Planning-to-Practice (PTP)

This repo contains the code for:

Planning to Practice: Efficient Online Fine-Tuning by Composing Goals in Latent Space Kuan Fang*, Patrick Yin*, Ashvin Nair, Sergey Levine. International Conference on Intelligent Robots and Systems (IROS), 2022.

Project Page: https://sites.google.com/view/planning-to-practice.

BibTex:

@article{fang2022ptp,
      title={Planning to Practice: Efficient Online Fine-Tuning by Composing Goals in Latent Space}, 
      author={Kuan Fang and Patrick Yin and Ashvin Nair and Sergey Levine},
      journal={International Conference on Intelligent Robots and Systems (IROS)}, 
      year={2022},
}

Installation

Create Conda Env

Install and use the included anaconda environment.

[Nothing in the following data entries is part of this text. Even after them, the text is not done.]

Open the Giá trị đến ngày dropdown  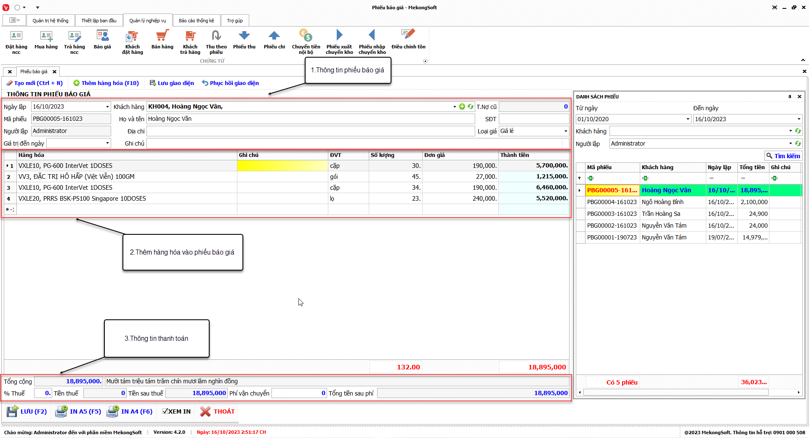click(107, 143)
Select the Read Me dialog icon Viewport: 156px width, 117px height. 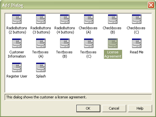(137, 43)

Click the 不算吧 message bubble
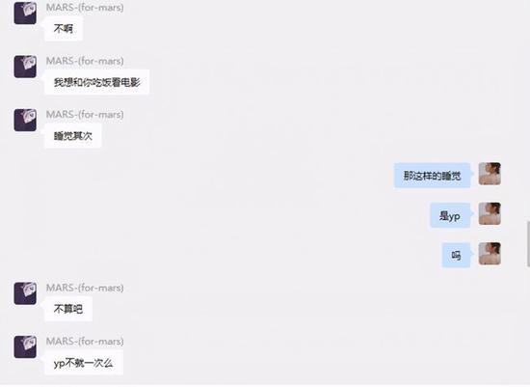[x=68, y=309]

$ conda env create -f docker/ptp.yml
$ source activate ptp
(ptp) $

Dependencies

Download the dependency repos.

bullet-manipulation (contains environments): git clone https://github.com/patrickhaoy/bullet-manipulation.git
multiworld (contains environments): git clone https://github.com/vitchyr/multiworld
rllab (contains visualization code): git clone https://github.com/rll/rllab

Add paths.

export PYTHONPATH=$PYTHONPATH:/path/to/multiworld
export PYTHONPATH=$PYTHONPATH:/path/to/doodad
export PYTHONPATH=$PYTHONPATH:/path/to/bullet-manipulation
export PYTHONPATH=$PYTHONPATH:/path/to/bullet-manipulation/bullet-manipulation/roboverse/envs/assets/bullet-objects
export PYTHONPATH=$PYTHONPATH:/path/to/railrl-private

Setup Config File

You must setup the config file for launching experiments, providing paths to your code and data directories. Inside railrl/config/launcher_config.py, fill in the appropriate paths. You can use railrl/config/launcher_config_template.py as an example reference.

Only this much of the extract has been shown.